University QP Analysis — Sem II Unit 4

🔥 Q4 (Any 2 of 4) — 15 Marks — Stylistics
Nature and Scope of Stylistics:
→ Define stylistics (linguistics + literary study of style) → Define style (distinctive language choices) → Scope: literary, comparative, computational, pedagogical → Brief note on major scholars (Leech, Spitzer, Mukařovský) → Why stylistics matters: provides systematic method for literary analysis → Short note on foregrounding
Style and Content:
→ The classical distinction: style = how, content = what → View 1: separable (same content, different style) → View 2: inseparable (style IS content) — Leech & Short's position → Example: poem cannot be paraphrased without loss → Stylistics' position: analytically separable, practically inseparable → Indian example (Mirabai)
Stylistics and Literary Criticism:
→ Define literary criticism (subjective, evaluative) → Define stylistics (objective, analytical) → Comparison table (method, evidence, questions, subjectivity) → Critique of LC by stylistics (lack of systematic method) → Critique of stylistics by LC (mechanistic) → Modern synthesis: both complement each other
Stylistic Analysis of a Literary Text:
→ Choose a short poem or prose passage → Apply all 7 levels: graphological, phonological, lexical, morphological, syntactic, semantic, discourse → Identify foregrounding (deviation + parallelism) → Connect feature to effect to meaning → Overall stylistic conclusion → Always: Feature → Effect → Meaning
📌 Predicted Questions 1. What is foregrounding? Explain the concepts of deviation and parallelism with examples.
2. How does stylistics differ from traditional literary criticism?
3. "Style and content cannot be separated." Discuss.
4. Analyse the style of a given poem/passage using stylistic tools.
5. Write a note on the role of metaphor in literary language.
6. Discuss the contribution of the Prague School to stylistics.

Mistakes Students Commonly Make

Just listing stylistic features without explaining their effect

The biggest error in stylistic analysis: writing "there is alliteration in line 3" and stopping there. This earns no marks for analysis. You MUST say WHY it matters: "The alliteration of /s/ in 'silken, sad, uncertain' creates a soft, sibilant effect that mimics the sound of rustling silk, intensifying the eerie atmosphere." Always connect: Feature → Effect → Meaning.

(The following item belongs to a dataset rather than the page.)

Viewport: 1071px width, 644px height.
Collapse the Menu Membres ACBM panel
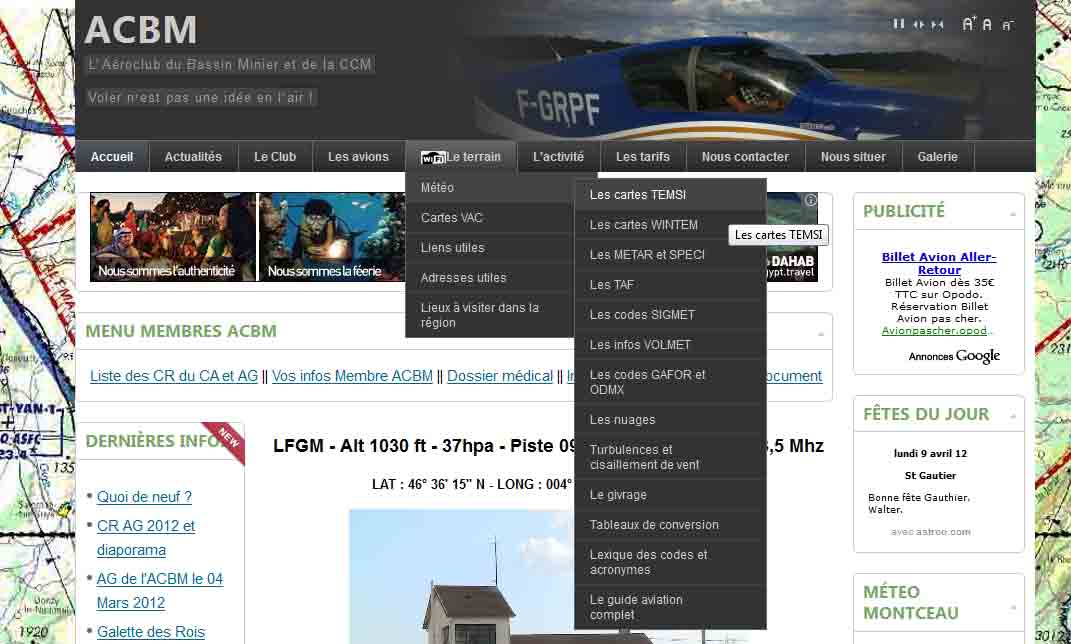(x=821, y=333)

Writing that "stylistics = literary criticism"

These are related but different. Literary criticism is evaluative and impressionistic. Stylistics is analytical and systematic, using linguistic tools. In exam answers, always highlight this difference: stylistics provides a METHODOLOGY that literary criticism lacks. Stylistics EXPLAINS HOW effects are achieved; literary criticism RESPONDS to those effects.

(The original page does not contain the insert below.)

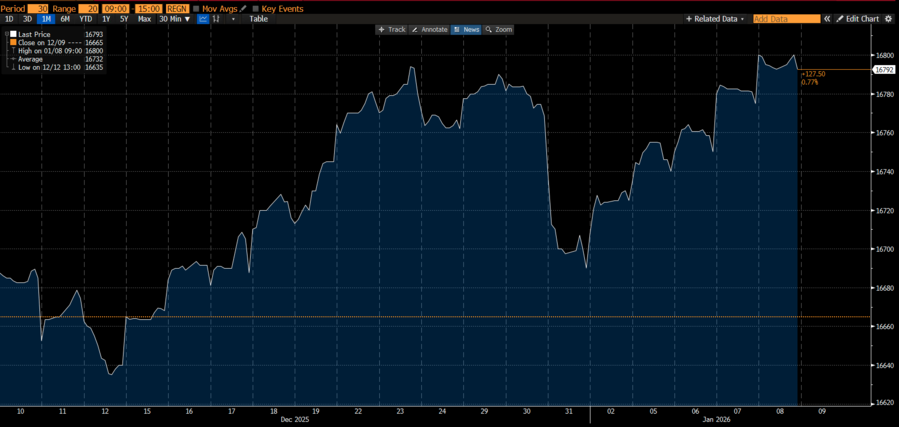Click the Add Data input field

coord(785,19)
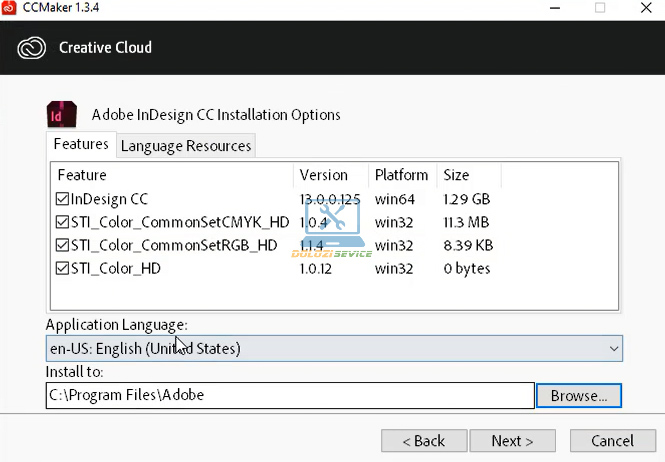Click the Next > button
The image size is (665, 462).
tap(512, 441)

Confusing Deviation with Parallelism

Both are types of foregrounding but work in opposite ways. DEVIATION = breaking the norm (something unexpected, irregular, rule-breaking). PARALLELISM = exceeding the norm of regularity (something unexpectedly systematic, organised, repetitive). "i am" instead of "I am" = deviation. "We shall fight... we shall fight... we shall fight" = parallelism. Both foreground — but through different mechanisms.

Saying style is "decoration" or "ornament"

This is the old, rejected view. The modern stylistics position (since Leech, Short, Widdowson) is that style IS meaning — stylistic choices create, shape, and sometimes subvert the content of a text. A simile is not decoration — it creates a new meaning by importing the properties of the vehicle into the tenor. Always argue that style is meaning-constitutive, not decorative.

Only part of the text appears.